I want to convince you that irony, poker-faced silence, and fear of ridicule are distinctive of those features of contemporary U.S. culture (of which cutting-edge fiction is a part) that enjoy any significant relation to the television whose weird, pretty hand has my generation by the throat. I’m going to argue that irony and ridicule are entertaining and effective, and that, at the same time, they are agents of a great despair and stasis in U.S. culture, and that, for aspiring fictionists, they pose terrifically vexing problems.

David Foster Wallace (source)

Shyness is blocking human potential

So we live in a culture where we aren’t emotionally attuned to each other, and a lot of people feel anxious about what to even reply to “how do you feel?”, other than with a go-to response such as “good”. In the book “Permission to feel” by Marc Brackett, the author convincingly makes argument the argument that we don’t even know how to answer the question.

This type of self-censorship is present in other contexts as well.

For instance, have you ever been to a lecture – say on math – where everyone pretends to understand, but no one actually does? Another example: Logically, the people that really ought to go to the gym (the obese) are the most shy about going. I can certainly attest to this. Shyness also explains why I didn’t dare to learn or even ask how to cook properly.
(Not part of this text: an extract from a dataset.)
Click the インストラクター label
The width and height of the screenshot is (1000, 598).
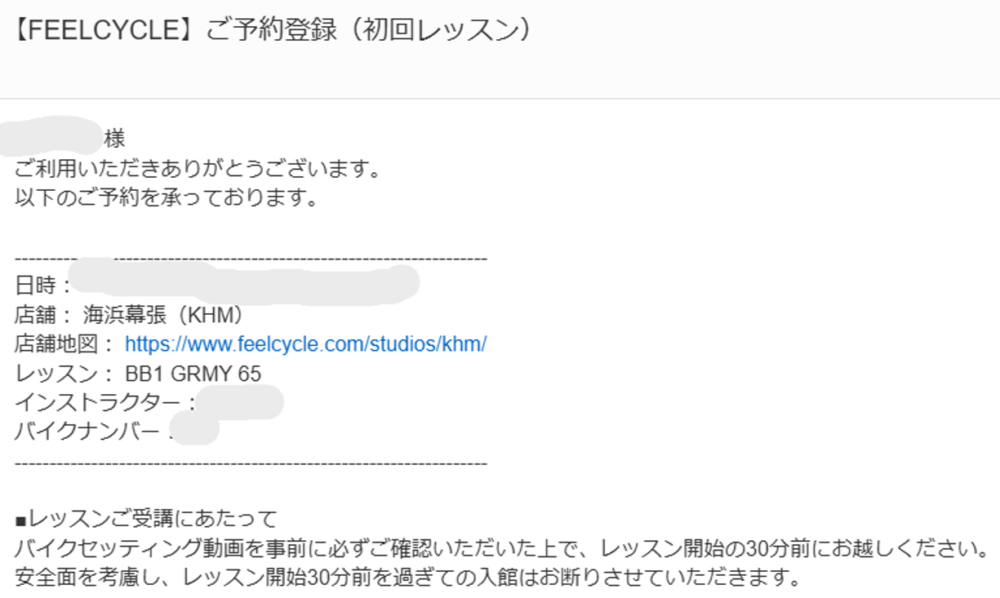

It is mind-boggling to me to imagine how much potential for self-improvement in society is left on the table because of something as petty as shyness.

Be the lead actor of your life

The perceived risk of becoming a social outcast by showing oneself vulnerable is exacerbated by mainstream media and its clickbait economics. But in order to be authentic – that is, in order to not act according a predefined script – we need to dare to take risk. Clearly something cyclical is going on here.

The shallowness propagated by mainstream TV is not an inevitable by-product of capitalism from my point of view. I think something inherent in us humans makes the shallowness inevitable, in particular our need for intimacy and to be part of a bigger social whole. Because there is something singularly powerful about the “megaphone quality” of mainstream TV, and the threat of which unintentionally keeps us in line.

Not allowing oneself to express oneself is the same as assuming the role of a background actor, an extra, in the figurative “TV show” that is one’s own life. You need to develop the courage to become the lead actor. Because this show only plays once.